Interesting. So it encrypts parts of the XML document. I suspect however that an Orchestrator Form Request (I assume that is what you mean... I still know very little about Orchestrator) is not going to work since I don't believe the password is ever displayed back in P954000 when pulling up and existing record (just did a quick test by pulling up one of our BSSV soft coding records and unless it is hidden some place, it simply displays the password as *********). It also probably means you can't simply read the record out the the table unless you can reverse engineer how to decrypt the pieces that are encrypted (you might get lucky and jdeSystemDecryptText might work on it if they are not salting it somehow). My guess is to use P954000 and encrypt pieces of it you will have to do what Craig did and effectively use the Java API to retrieve via BSFN call to a BSSV. That is unless you can find a C API that is the equivalent to the Java API or maybe get really lucking and find a Groovy call so you can do it all in Orchestrator.
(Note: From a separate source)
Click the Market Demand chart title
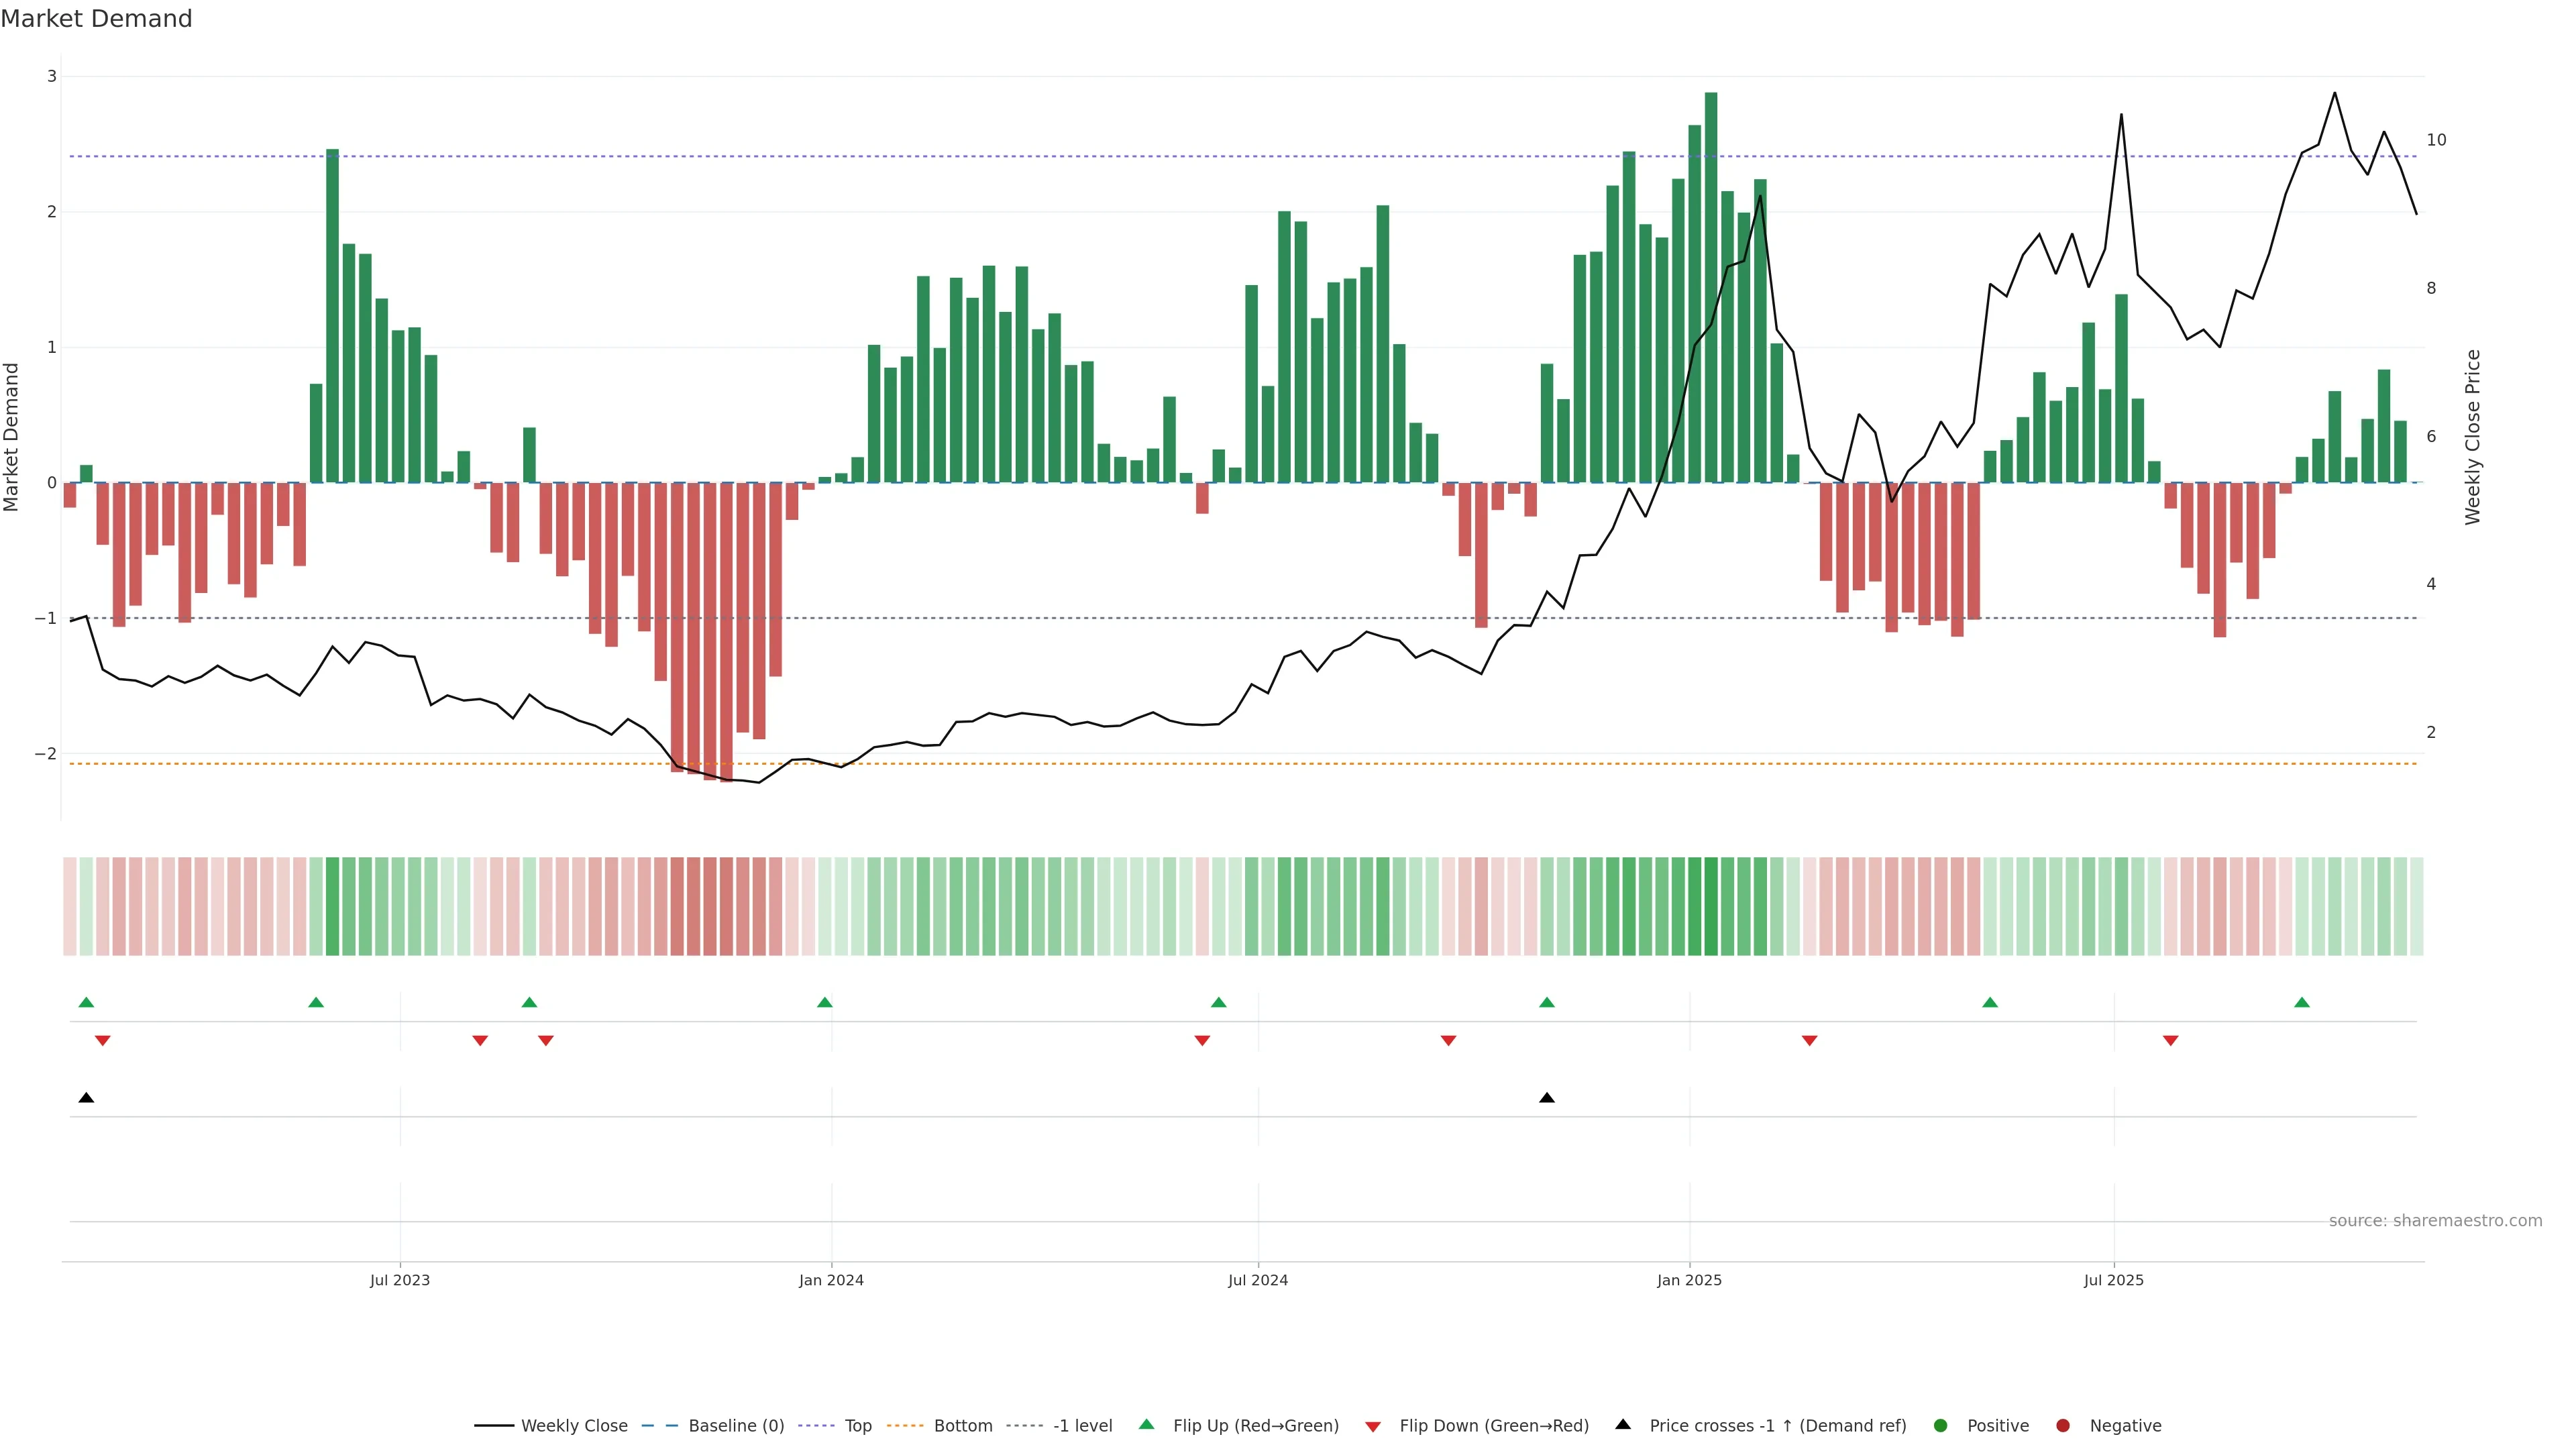The image size is (2576, 1449). coord(96,19)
You might actually try that since Orchestrator would have to decrypt as well someplace since when you call an external web service it uses a soft coding record. Maybe you can deconstruct what it does in that situation and stumble upon a Groovy call you could use.
Oh wow I was going to try some things out today as I freed up a bit of time. This will be interesting. I need to retrieve/unencrypt the values to pass to components downstream, I just want them to be encrypted in DB. I was hoping the frontend would work for encrypt/decrypt and that we could just secure the app or row as needed.
 
Any way to get documentation for 9.2? I have to use JDE on a daily basis and training where I work is much to be desired. Thx.
 
Any way to get documentation for 9.2? I have to use JDE on a daily basis and training where I work is much to be desired. Thx.